Tetsuro Sato’s “Hengao”

TETSURO SATO, Sakie 02, 2010, black-and-white gelatin silver print, 116.8 × 116.8 cm. Courtesy Onishi Gallery, New York.

A culmination of a ten-year investigation into lenticular manipulation, Japanese photographer Tetsuro Sato presents, in his first New York exhibition, a selection of recent photo-portraits. Influenced by and rebelling against the Japanese phenomenon of the purikura—photo-sticker booths that beautify sitters using cutesy photographic manipulation such as blemish-erasing washouts and eye enlargement—Sato creates his own series of hengao (“funny/strange faces”).

Instead of digital alterations, however, Sato distorts the models’ images through the use of glassware and mirrors. In Hanako 01 (2010), the woman wedges her face between two metal sheets creating the illusion of innumerable masks peeling away from her unnaturally tapered head. In Sakie 04 (2010), a mirror exaggerates the figure’s pronounced cheekbones and broad jawline until the woman’s face is shaped like a crescent moon. Holding a glass bowl and a reflective sheet to her face, the model’s profile in Sakie 02 (2010) fans into the rippled grooves of the bowl, while one eye unaltered stares somberly at Sato’s camera. 

The serious expressions of the models within the austere black-and-white photographs balance the works’ playful subject matter. While its funhouse associations risk introducing an element of farce, the clean and straightforward compositions derived from fashion-model posturing and studio-lighting techniques—Sato photographed each work in his commercial studio Sugar1—impart a sense of sobriety, and invite viewers to look past the strangeness of his work and appreciate its alien beauty.

TETSURO SATO, Hanako 01, 2010, black-and-white gelatin silver print, 61 × 61 cm. Courtesy Onishi Gallery, New York.


Sato cites 1960s and 70s Japanese portrait photography as a source of inspiration.

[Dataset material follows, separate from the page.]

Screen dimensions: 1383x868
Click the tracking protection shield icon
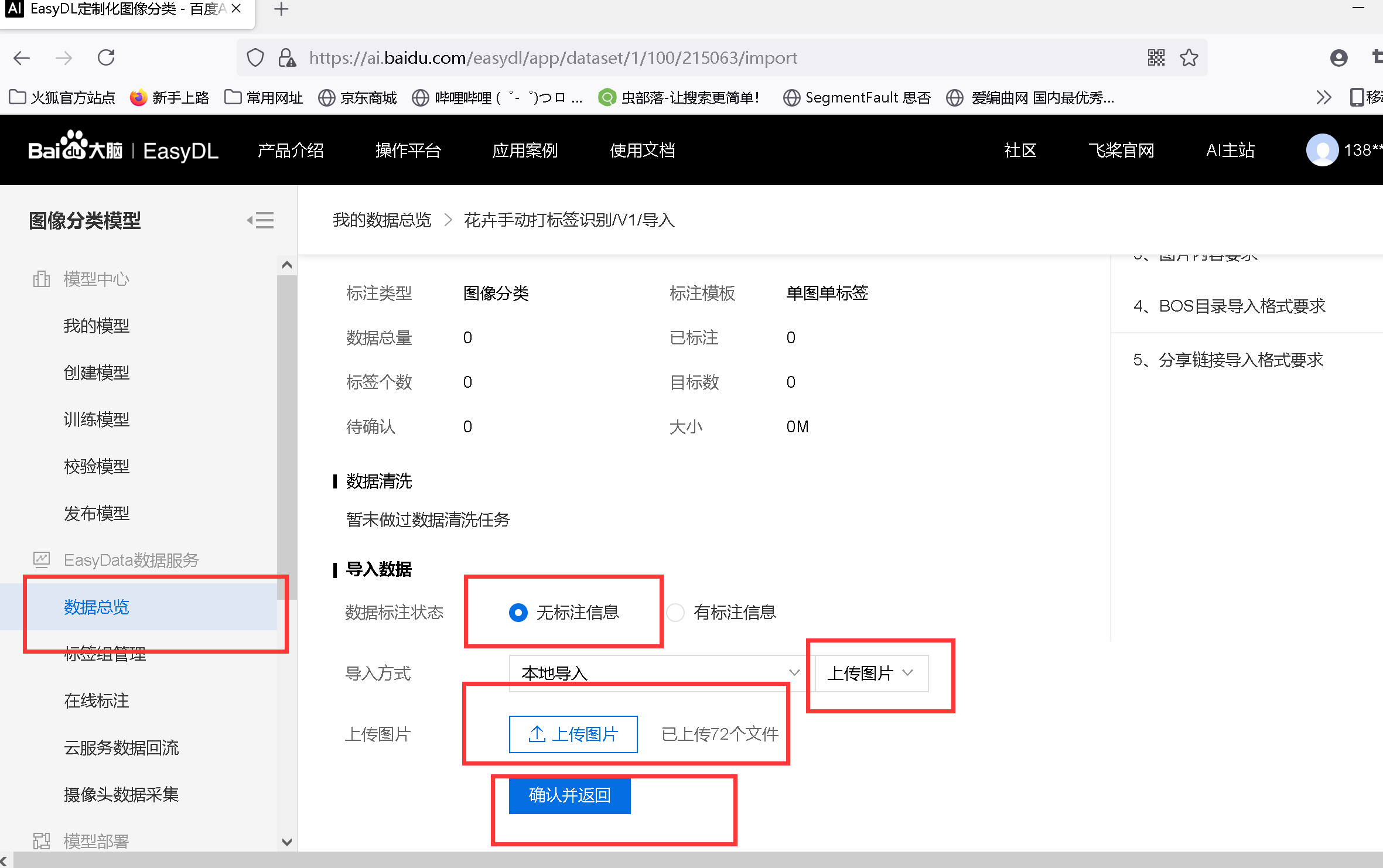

In particular, the “Hengao” series seems to share a common spirit with the simple “Asakusa Portraits” (1973) by that era’s famed portraitist Hiroh Kikai. Kikai photographed individual strangers in front of a wall in Tokyo’s Sensō-ji temple and had them look directly at the camera. In “Hengao,” Sato follows the same arrangement, but instead of Sensō-ji, fashion models stand before a black backdrop. However, Sato departs from the straight photographic aesthetic by employing lens distortions as an expressive device, instead of conventional variations in tonal values.

“Hengao” may best be described as a new form of deconstructivist photography, in which the subtle distortion of images that occurs within the camera has informed the composition of the photo itself. In this way, the materiality of the photographic medium is visibly intelligible within these photo-portraits, revealing a “truth to materials,” a quality that has generally been reserved for traditional tactile mediums. In light of the profusion of illusory digital imaging that has come to dominate contemporary art photography, Sato deserves accolade for successfully restoring the art photographer’s relationship with his medium.